Summit County Clerk Eve Furse will be posting the signatures her office rejected earlier this year while a court case over the Dakota Pacific Real Estate development referendum plays out.
That way the referendum can happen in November if Judge Richard Mrazik finds there are enough signatures.
Furse reached the agreement July 11 with five petitioners, Angela Moschetta, Reed Galen, Ruby Diaz, Dana Williams and Brendan Weinstein, who appealed the signature rejection July 3.
“Today's stipulated order is a meaningful step forward for voter rights and for our Summit County community,” Moschetta said. “While Judge Mrazik must still rule on the validity of the rejected packets, we are definitely relieved Clerk Furse has agreed to count signatures in the meantime. This ensures we don't lose critical time in the process and preserves our chance to make the November ballot.”
About 4,500 signatures are needed to put the development agreement Summit County councilmembers approved in December 2024 on the November 2025 ballot.
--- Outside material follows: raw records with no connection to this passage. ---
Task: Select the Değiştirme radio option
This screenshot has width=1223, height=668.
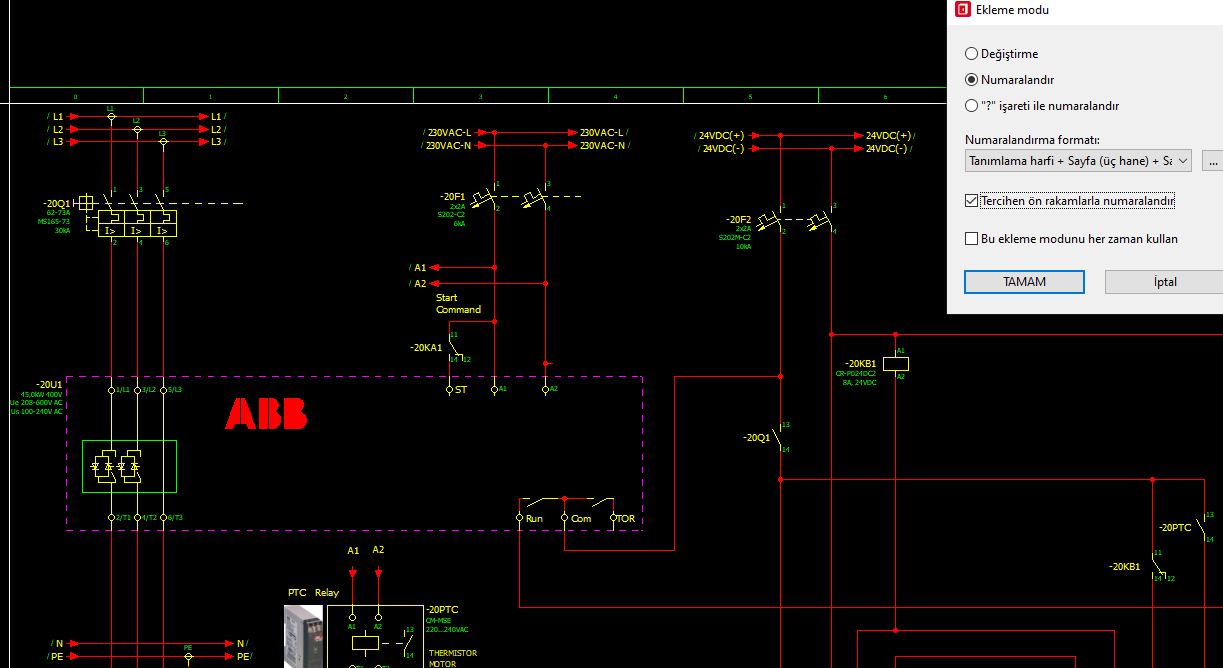Action: (1002, 54)
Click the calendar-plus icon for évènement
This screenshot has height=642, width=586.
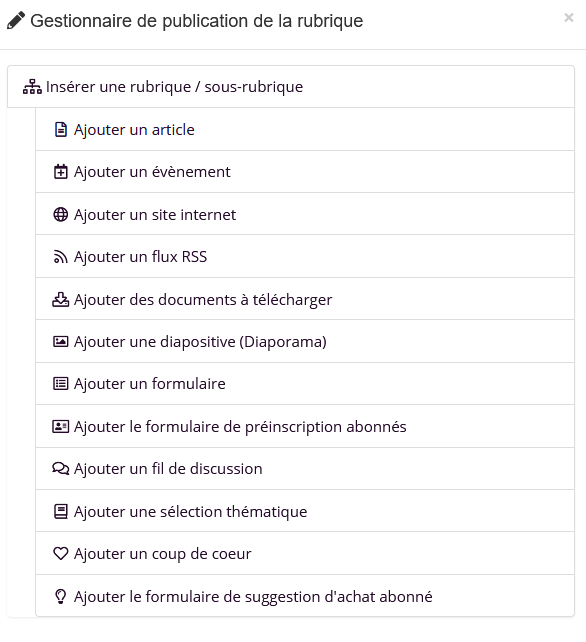coord(61,172)
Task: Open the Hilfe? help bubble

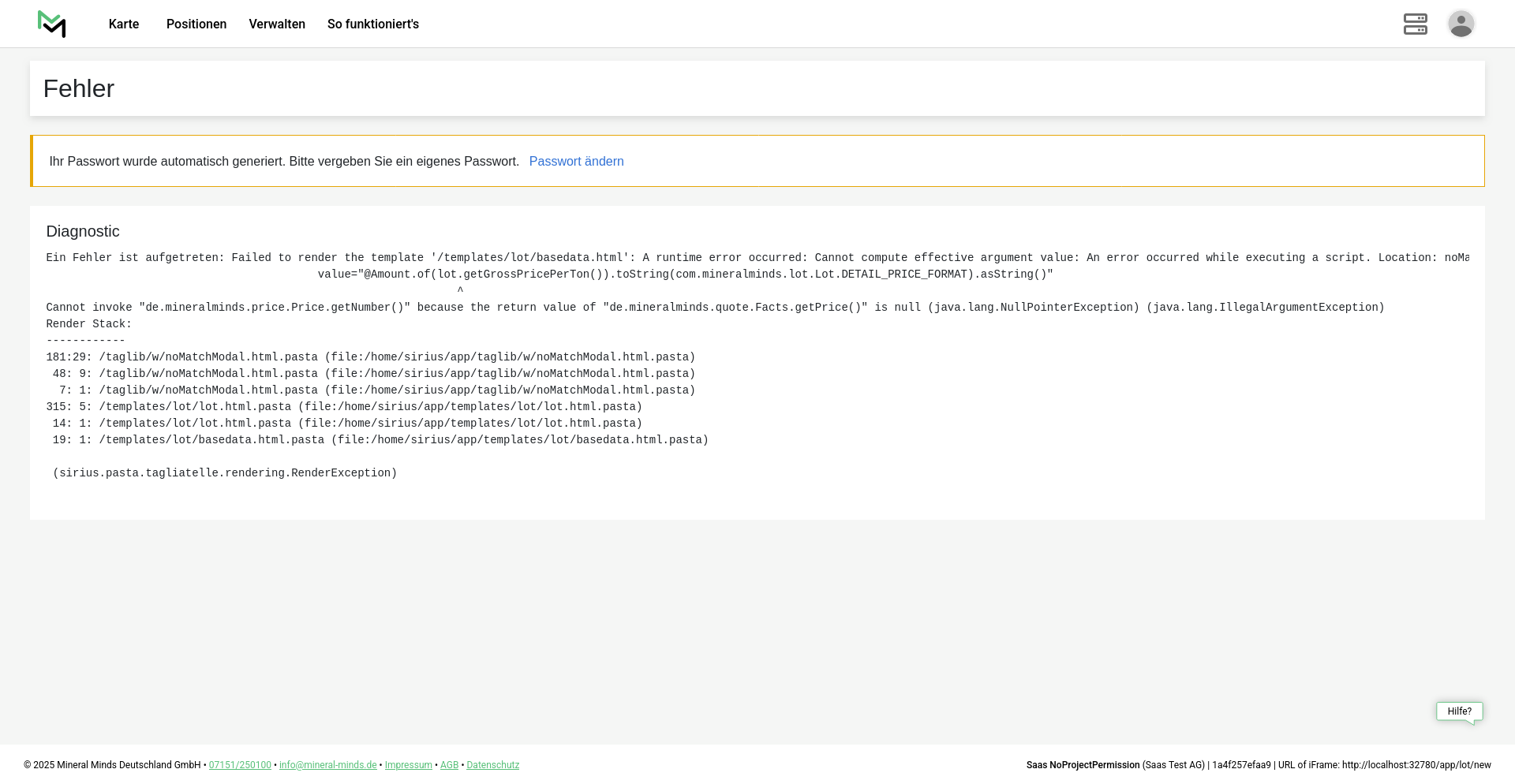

The original referendum sponsors say they collected more than 6,000 signatures from residents to put the controversial Dakota Pacific project to a countywide vote. The clerk’s office verified 3,214.
Furse previously said in a statement that “the clerk's office has followed state statute as interpreted by our attorneys and the Lieutenant Governor's Office.”
“My office is ready to follow whatever determination is made,” she said.
Mrazik has ordered state elections officials to post the previously rejected signatures with a message that reads, in part: “These signatures are being provisionally posted pursuant to a Stipulated Court Order pending resolution of that case.”
That’s because Utah law requires verified signatures to be posted publicly for 45 days before a referendum is placed on the ballot.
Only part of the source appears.